What the task requires: Find the line containing "Click the help icon beside Terms match", then print it and each line after it through the end of the listing exactly, with no pictures.
[Opening Data supplied section]
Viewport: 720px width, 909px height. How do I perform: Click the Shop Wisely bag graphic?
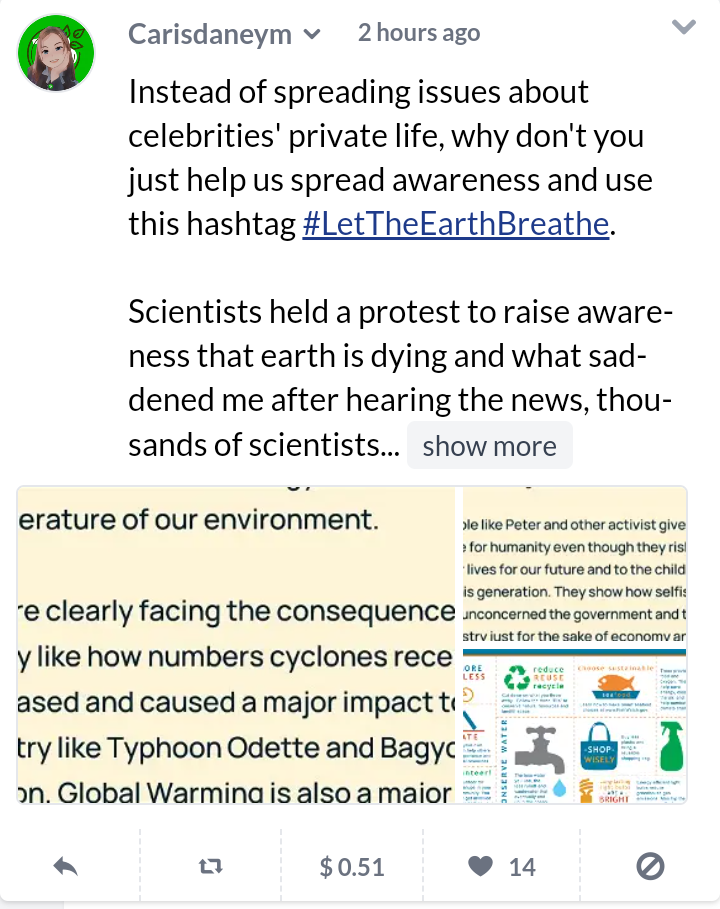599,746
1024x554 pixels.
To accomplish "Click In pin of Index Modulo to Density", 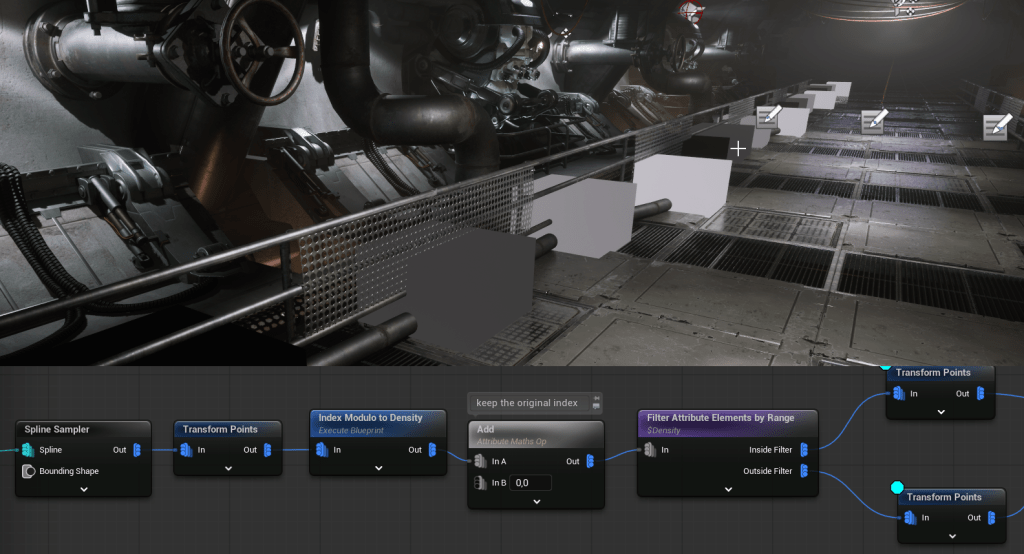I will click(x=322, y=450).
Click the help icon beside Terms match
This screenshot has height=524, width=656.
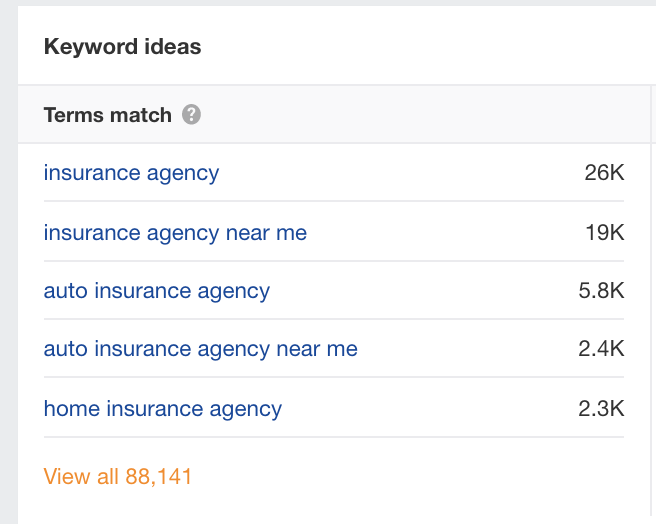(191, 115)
[Closing Data supplied section]
Task result:
Click the help icon beside Terms match
This screenshot has height=524, width=656.
(191, 115)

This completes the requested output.